Your Azure solution is nearing production. The final thing you need to solve is how to monitor your app performance and availability, and how to get notified of potential problems. This is a quickstart to monitoring on Azure.
In a nutshell
The below image shows the monitoring and alerting pipeline used on Azure. The similar structure exists in most of the monitoring tools I’ve seen today – the component names tend to change by manufacturer.
You read the image from left to right. The information flows and gets refined on each step in the pipeline – from the raw log files into rightmost insights and actions. Let’s walk through the pipeline step by step.
The log files originate from source systems. On traditional on-premise systems you had direct access to log-producing (virtual)machines. You could log on, and view/download the log files or windows event log or syslog as you needed. If you use virtual machines on Azure you can still of course do this. But for modern PaaS services like SQL Database, Web App, Logic App or Functions you don’t usually have this option. In short, the centralized log collection on Azure happens like this:
These logs are produced directly by the Azure resource. On virtual machines the default logs contains things like CPU utilization, disk i/o, network ingress/egress, memory etc. On PaaS services, the log content varies by resource type: SQL database metrics track db locks, sql errors and such, Web Apps track response times, http status codes etc.
Collecting default logs is usually super easy: Just flick on the “Collect logs to centralized log storage” switch on the resource’s logging settings. You also need to tell which logger instance you want to use to store the logs, as you can have multiple instances of these loggers if you wish.
If your application runs on Azure virtual machine, and produces custom logs you’d like to store, you’ll configure a custom log collector. Examples of such could be a vm running Apache, Nginx, JBoss or Tomcat, which produce access-, stdout- and stderr logs you may want to store and analyse.

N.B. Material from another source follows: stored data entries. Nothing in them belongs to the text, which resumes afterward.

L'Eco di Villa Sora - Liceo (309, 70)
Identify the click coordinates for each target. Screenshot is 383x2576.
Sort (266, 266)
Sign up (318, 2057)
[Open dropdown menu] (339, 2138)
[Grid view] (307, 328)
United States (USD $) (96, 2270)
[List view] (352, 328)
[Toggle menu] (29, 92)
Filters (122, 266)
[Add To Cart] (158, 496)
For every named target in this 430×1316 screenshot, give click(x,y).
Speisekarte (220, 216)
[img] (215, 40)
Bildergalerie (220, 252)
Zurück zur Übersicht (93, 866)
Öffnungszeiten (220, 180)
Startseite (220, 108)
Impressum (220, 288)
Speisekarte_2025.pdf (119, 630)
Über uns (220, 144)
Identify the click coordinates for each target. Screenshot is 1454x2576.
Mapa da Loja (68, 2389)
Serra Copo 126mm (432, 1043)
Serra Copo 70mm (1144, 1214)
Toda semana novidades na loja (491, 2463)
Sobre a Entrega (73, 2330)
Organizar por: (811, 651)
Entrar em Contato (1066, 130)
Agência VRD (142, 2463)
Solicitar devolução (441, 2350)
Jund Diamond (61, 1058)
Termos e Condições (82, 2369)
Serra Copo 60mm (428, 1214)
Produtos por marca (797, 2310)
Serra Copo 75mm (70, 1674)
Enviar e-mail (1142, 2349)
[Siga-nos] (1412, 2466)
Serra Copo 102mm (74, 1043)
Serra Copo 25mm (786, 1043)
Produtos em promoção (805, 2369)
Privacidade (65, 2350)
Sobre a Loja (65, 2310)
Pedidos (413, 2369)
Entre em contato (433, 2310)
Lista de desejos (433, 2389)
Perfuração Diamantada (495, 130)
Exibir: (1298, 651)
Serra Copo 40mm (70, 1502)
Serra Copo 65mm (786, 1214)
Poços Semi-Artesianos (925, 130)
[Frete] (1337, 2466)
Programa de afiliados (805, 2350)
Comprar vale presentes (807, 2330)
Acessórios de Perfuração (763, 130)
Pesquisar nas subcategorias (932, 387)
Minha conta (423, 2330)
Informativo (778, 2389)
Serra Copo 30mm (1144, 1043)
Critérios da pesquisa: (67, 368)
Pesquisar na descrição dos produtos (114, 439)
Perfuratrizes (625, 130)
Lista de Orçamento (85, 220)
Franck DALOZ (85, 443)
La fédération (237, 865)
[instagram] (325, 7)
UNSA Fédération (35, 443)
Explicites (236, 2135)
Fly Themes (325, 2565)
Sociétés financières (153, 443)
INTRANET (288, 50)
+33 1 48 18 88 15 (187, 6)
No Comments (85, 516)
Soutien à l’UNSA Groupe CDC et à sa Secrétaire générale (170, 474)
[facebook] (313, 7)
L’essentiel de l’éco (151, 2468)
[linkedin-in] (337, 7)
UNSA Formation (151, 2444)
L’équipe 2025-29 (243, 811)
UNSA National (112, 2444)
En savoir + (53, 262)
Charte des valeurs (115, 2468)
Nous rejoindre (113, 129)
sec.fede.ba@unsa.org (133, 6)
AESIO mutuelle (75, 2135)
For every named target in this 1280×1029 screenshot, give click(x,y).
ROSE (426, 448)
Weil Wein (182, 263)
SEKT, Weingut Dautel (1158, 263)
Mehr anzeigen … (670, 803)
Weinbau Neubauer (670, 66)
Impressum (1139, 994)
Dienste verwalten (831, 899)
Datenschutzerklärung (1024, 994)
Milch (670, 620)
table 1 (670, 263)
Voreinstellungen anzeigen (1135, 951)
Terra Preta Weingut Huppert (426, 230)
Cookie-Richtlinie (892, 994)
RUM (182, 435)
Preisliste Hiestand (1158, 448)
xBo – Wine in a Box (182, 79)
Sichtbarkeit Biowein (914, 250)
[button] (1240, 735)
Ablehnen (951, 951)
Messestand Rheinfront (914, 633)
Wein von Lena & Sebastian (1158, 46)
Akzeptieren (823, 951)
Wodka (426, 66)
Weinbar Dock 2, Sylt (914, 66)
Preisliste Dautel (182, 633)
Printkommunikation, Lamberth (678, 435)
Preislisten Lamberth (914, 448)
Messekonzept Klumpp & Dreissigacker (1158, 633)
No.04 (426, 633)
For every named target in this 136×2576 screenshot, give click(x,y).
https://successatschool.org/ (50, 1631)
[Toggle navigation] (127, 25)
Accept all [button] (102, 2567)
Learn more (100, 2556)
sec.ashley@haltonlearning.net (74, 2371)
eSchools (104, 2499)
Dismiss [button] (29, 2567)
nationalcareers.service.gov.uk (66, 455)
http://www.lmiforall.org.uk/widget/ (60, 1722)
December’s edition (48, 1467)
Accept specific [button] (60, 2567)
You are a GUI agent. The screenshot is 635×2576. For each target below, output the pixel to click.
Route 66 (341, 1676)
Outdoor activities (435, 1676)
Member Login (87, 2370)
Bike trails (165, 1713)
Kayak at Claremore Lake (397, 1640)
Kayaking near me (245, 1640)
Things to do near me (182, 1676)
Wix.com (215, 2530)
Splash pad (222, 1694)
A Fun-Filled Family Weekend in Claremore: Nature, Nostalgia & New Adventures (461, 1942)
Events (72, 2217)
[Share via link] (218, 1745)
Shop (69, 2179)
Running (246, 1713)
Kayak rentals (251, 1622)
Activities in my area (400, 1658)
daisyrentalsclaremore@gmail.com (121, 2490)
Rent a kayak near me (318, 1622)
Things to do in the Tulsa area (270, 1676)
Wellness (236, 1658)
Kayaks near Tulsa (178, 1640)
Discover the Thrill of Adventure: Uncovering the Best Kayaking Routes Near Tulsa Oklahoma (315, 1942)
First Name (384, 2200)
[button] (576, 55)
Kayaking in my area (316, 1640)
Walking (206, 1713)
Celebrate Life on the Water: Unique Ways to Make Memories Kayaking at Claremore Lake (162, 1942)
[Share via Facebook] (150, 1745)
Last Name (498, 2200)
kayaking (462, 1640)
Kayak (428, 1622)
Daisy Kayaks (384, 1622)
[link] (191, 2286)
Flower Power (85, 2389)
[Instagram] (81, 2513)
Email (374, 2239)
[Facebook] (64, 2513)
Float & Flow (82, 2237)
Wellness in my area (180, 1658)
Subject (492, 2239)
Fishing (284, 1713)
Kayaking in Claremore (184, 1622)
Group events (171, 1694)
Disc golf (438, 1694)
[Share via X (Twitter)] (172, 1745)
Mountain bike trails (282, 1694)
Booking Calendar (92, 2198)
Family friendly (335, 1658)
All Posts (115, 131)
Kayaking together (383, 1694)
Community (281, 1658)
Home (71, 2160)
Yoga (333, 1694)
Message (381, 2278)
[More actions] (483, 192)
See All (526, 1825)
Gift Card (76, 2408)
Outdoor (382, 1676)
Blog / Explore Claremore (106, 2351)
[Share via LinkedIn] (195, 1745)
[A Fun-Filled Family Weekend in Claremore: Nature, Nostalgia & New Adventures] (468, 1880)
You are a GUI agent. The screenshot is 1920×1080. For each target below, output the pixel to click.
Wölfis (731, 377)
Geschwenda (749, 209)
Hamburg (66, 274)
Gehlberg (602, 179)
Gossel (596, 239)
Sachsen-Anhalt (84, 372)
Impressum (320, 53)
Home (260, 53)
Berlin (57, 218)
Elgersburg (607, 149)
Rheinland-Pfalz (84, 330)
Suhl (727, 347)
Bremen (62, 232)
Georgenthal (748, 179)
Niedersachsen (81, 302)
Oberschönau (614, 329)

You can also send log data from pretty much anywhere: On-premise virtual machines, VMWare, containers, or even use REST apis to send log data. This is though out of scope for this article.
Centralized log storage
The very heart of the system. The storage resides on Azure cloud, and it stores all the incoming log data from different log streams. At the moment, the storage comes in two different flavors: Log Analytics and App Insights. Each Azure resource can write it’s log to one of these storages.
Log Analytics typically stores data on how my hardware performs, or what happens on my operating system. This is the kind of data you have collected for years from on-premise systems: CPU utilization, I/O rates, Azure AD audit logs, windows syslogs, event logs and such.
App Insights stores application related data, and is used mainly by PaaS-services. The data can be split further to 1) automatically collected performance data like response times, error codes the application gives and 2) application metrics. App metrics enable both profiling the code execution, and tracking business events.
The only difference between Log Analytics and App Insights is the schema ( = storage structure) in which the log information is stored. Most Log Analytics data can be found under LogManagement as App Insights uses schema better fit for monitoring PaaS applications. Users can’t alter this schema, or decide on which branch the log is written – this is defined by Microsoft.
Image: Log Analytics and App Insights schemas on top level
Now that we got all our logs nicely stored on single location, it’s time to start digging into the contents. The tool we use for querying the content is the Log Query. You can access this tool from App Insights by clicking the Monitoring/Logs (Analytics) and Log Analytics General/Logs icon. Both take you to same query tool.
Image: How to find the log query tool
The basic use for queries is to see the current state of your system. These are called AdHoc queries: You run the query to find out about specific aspect of the system you need to know right now. You use an SQL like Kusto – language to write these queries. To help you get started with Kusto, the tool has number of examples to get your going.
You can save the query either to 1) reuse it later, or to 2) publish the result into a dashboard or to 3) create an alert based on the query result.
Like in SQL, the query results can be displayed as a list (like latest SecurityEvent details during last hour) or a graph (bar chart showing number of exceptions per hour during last day) or a single number (number of exceptions during last 10 minutes).
You can publish any of these query results to a dashboard. To do this, save the query and click “Pin to dashboard” on top menu. Or you can create an alert based on the results by clicking the top menu “+ New Alert” button.
Insights and actions
Dashboards are used for insights on how system has operated over given period of time. You create a dashboard (or multiple dashboards for different aspects of the system) to monitor the runtime behaviour of the system. When something is about to fail (like response times are rising over time during increased load), a good dashboard usually provides a pre-warning and a clue (or even a direct link) where to start digging into details.
Image: Dashboard example
Of course – nobody needs to spend his/her time staring the dashboard lines go up or down. That’s why we have alerts. You may create an alert rule that triggers when number of exceptions thrown from your web app is more than 5 per hour. Or a rule to trigger when average response time of the web app is more than 5 seconds over last 5 minutes.
When you create an alert you state what happens when this alert triggers – the Action part of the system. You can send an email to recipient group, or you can set restoring actions to happen automatically by using web hooks. When the load gets too high – call automation script that adds another instance to handle the increased load. Or when things get too slow on your virtual machine – reboot it with automation.
A friendly reminder: If you follow good devops practices, the monitoring shouldn’t of course be left as the final stage of application building. Performance, smoke & security tests etc. are added as the system is being built, not as the final stage.
For more information
This was a short introduction to monitoring on Azure. To make things confusing enough, note that Microsoft is currently renaming the monitoringsphere to “Azure Monitor”. This name will most likely be used to reference both Log Analytics and App Insights in the future. But at the moment: Inside the Azure Monitor you’ll find the good old Log Analytics and App Insights.
That’s pretty much the basics. Enjoy!